DMS provisioning supplies a device with the credentials to allow access to the DMS.
DMS provisioning can taken place after the device is programmed with the manufacturing image and the debug interface is locked.
At this point, the device:
- is running full Gecko OS
- has only the DMS server certificate and platform public key
- does NOT have a device cert/key or product AES key
The device cannot access the DMS in this state. Credentials required for DMS access include a device certificate and key and a device UUID.
To provision the device for the DMS, obtain a DMS provisioning token.
A DMS provisioning token can supply the device with a certificate and key, and optionally a UUID.
If the token does not supply a UUID, but is configured to require a UUID, configure the device UUID with the system.uuid variable:
set system.uuid <uuid>
The next time the device attempts to connect to the DMS, the device attempts to verify with the DMS:
- the device provisioning token
- the device certificate and key
If the token is valid and the device certificate and key are missing or invalid, the device issues a provision request to the DMS.
The provision request provisions the device with the certificate and key and other configured credentials. The devices stores the credentials to NVM.
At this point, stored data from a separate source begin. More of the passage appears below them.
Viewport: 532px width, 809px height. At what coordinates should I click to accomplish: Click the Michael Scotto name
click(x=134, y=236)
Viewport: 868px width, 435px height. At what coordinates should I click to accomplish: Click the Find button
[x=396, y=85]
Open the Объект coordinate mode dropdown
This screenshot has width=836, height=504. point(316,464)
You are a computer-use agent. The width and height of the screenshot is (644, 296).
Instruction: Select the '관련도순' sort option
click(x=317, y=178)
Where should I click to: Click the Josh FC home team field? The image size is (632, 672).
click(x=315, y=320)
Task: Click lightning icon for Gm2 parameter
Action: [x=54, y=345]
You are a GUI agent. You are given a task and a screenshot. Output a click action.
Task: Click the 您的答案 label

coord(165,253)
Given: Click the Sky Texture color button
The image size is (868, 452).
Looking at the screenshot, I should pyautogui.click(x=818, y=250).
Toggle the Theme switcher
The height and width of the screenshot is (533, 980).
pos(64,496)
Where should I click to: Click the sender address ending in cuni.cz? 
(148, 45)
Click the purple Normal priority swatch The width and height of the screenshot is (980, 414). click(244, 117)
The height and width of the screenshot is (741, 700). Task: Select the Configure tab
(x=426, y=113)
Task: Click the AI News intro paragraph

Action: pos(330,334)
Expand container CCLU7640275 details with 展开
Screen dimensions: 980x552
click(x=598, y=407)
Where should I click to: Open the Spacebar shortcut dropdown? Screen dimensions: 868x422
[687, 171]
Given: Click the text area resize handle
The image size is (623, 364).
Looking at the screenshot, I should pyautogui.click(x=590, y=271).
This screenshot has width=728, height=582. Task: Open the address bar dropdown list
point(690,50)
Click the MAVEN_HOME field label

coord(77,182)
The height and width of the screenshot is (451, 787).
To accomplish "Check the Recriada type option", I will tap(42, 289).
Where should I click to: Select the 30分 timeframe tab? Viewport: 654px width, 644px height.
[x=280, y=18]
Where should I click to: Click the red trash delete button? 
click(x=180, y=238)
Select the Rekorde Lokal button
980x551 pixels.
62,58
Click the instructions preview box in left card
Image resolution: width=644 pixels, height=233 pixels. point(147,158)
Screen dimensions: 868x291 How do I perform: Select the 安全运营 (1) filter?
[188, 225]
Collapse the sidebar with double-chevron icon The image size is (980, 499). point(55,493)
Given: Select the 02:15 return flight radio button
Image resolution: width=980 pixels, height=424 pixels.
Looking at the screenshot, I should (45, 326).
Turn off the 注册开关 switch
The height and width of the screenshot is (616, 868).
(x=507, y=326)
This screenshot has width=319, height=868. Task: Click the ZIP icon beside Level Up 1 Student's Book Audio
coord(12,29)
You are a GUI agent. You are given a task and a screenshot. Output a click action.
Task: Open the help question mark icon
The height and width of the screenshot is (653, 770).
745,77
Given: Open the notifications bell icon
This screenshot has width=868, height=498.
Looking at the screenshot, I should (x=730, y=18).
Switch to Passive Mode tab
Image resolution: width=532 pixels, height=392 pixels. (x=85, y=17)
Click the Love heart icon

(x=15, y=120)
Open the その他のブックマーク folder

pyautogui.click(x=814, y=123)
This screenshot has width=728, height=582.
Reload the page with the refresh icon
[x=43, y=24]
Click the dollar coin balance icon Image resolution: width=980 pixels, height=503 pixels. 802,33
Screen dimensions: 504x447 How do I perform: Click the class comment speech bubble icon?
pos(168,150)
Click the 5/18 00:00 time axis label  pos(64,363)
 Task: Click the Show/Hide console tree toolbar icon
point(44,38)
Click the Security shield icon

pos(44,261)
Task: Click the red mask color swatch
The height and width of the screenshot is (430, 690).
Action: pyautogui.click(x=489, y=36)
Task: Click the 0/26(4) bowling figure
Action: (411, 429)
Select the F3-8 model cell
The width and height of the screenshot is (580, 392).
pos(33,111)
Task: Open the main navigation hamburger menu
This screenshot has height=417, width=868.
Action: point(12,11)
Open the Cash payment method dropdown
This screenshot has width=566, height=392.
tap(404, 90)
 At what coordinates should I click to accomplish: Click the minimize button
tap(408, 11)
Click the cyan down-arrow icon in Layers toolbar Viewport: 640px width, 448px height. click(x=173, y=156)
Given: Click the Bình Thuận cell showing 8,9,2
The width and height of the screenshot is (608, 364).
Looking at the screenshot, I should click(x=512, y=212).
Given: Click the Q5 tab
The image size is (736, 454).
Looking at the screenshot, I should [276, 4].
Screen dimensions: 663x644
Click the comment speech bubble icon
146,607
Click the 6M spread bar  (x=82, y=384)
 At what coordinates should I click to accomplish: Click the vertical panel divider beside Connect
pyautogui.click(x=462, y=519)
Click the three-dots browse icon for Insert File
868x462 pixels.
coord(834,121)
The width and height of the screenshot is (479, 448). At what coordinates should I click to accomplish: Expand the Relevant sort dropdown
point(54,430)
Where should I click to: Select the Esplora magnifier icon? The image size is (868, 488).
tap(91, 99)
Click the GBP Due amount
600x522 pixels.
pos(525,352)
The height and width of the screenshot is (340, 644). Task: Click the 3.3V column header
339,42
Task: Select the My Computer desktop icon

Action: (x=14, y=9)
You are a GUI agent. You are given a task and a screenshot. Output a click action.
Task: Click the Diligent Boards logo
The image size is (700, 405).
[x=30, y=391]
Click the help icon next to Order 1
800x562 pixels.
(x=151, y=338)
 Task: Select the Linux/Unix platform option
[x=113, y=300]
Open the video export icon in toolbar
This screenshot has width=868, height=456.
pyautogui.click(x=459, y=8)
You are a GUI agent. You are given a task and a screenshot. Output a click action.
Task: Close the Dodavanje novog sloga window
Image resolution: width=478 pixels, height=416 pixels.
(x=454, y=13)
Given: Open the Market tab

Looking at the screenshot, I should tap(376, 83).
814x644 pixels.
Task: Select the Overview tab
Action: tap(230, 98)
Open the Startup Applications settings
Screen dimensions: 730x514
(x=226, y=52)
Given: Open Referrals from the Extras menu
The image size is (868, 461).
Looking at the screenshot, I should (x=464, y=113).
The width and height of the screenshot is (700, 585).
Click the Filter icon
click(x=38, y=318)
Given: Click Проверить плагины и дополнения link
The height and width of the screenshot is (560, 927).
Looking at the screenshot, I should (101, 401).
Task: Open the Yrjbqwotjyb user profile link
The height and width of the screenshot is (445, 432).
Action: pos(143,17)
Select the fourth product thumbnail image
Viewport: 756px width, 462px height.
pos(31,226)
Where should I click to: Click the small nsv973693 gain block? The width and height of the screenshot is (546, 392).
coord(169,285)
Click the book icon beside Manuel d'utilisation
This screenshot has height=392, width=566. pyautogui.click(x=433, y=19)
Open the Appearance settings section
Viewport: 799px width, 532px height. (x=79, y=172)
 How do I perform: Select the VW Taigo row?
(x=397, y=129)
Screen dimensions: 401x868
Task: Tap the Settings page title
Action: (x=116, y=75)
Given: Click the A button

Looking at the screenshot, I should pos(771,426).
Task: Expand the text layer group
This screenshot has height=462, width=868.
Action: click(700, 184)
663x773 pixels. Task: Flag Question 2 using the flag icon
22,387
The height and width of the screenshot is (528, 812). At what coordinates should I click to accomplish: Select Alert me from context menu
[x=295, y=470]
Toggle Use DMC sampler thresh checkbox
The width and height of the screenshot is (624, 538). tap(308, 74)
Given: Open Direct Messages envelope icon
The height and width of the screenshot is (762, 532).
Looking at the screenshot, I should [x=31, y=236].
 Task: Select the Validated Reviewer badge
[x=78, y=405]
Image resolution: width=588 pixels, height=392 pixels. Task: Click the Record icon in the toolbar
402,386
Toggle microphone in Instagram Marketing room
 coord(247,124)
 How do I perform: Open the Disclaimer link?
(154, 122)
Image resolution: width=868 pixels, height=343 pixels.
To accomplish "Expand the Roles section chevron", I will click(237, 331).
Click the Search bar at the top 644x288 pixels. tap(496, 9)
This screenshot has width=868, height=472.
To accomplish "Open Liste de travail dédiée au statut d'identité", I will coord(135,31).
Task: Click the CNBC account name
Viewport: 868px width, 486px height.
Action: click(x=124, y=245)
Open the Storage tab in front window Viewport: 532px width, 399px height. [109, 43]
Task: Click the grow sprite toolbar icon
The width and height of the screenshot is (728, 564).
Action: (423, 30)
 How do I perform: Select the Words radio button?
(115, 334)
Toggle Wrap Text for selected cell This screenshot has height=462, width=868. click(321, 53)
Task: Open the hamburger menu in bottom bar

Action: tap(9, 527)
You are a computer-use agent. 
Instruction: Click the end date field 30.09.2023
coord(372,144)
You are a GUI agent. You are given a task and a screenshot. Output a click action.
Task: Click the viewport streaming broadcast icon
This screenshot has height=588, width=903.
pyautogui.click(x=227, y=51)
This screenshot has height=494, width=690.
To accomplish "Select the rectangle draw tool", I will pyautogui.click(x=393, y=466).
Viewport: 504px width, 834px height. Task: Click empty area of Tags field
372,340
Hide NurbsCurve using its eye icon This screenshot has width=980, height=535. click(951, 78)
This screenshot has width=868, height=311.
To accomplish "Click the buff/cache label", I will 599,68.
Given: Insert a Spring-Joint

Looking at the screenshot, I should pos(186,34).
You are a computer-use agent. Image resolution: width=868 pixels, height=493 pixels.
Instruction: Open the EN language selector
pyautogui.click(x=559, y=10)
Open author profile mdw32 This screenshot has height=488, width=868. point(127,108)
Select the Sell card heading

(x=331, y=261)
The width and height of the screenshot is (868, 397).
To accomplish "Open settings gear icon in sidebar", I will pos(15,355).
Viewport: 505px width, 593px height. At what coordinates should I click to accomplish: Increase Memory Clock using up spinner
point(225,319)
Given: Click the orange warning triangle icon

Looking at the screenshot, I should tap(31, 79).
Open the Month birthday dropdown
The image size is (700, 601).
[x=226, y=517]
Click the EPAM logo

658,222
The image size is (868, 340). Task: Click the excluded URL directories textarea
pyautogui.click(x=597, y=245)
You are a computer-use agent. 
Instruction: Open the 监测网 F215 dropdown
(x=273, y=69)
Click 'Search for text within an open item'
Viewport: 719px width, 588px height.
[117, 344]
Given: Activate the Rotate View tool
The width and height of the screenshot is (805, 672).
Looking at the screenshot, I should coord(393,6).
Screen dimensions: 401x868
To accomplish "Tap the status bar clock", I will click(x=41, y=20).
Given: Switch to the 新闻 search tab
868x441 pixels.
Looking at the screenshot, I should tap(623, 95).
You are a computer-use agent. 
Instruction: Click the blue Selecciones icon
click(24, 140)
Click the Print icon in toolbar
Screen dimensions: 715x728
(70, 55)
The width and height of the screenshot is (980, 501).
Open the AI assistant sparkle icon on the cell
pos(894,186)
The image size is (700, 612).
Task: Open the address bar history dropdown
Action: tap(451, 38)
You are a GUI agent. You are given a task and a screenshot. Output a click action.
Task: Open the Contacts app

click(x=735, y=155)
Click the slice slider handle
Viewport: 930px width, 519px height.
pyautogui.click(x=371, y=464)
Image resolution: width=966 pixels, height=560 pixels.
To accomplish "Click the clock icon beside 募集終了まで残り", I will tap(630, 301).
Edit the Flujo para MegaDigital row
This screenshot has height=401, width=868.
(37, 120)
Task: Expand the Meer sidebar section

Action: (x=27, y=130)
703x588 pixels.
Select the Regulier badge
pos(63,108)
The procedure in pseudo-code is as follows:
- IF device has valid device cert/key THEN
Device already provisioned
- ELIF device does NOT have provisioning token THEN
No provisioning token
- Bring up dms.interface network interface
POST /provisionto DMS
- Save credentials from provision request response to NVM
PUT /provisionto DMS
- Erase provisioning token
DMS Provisioning API
- dms_provision - explicitly start the provisioning process
- dms.provision.token - supply the provisioning token to the device
- dms.provision.status - determine device provisioning status
The variable dfu.status has additional error codes,
148, to indicate provisioning status.
The variable system.uuid can now be set with a custom UUID.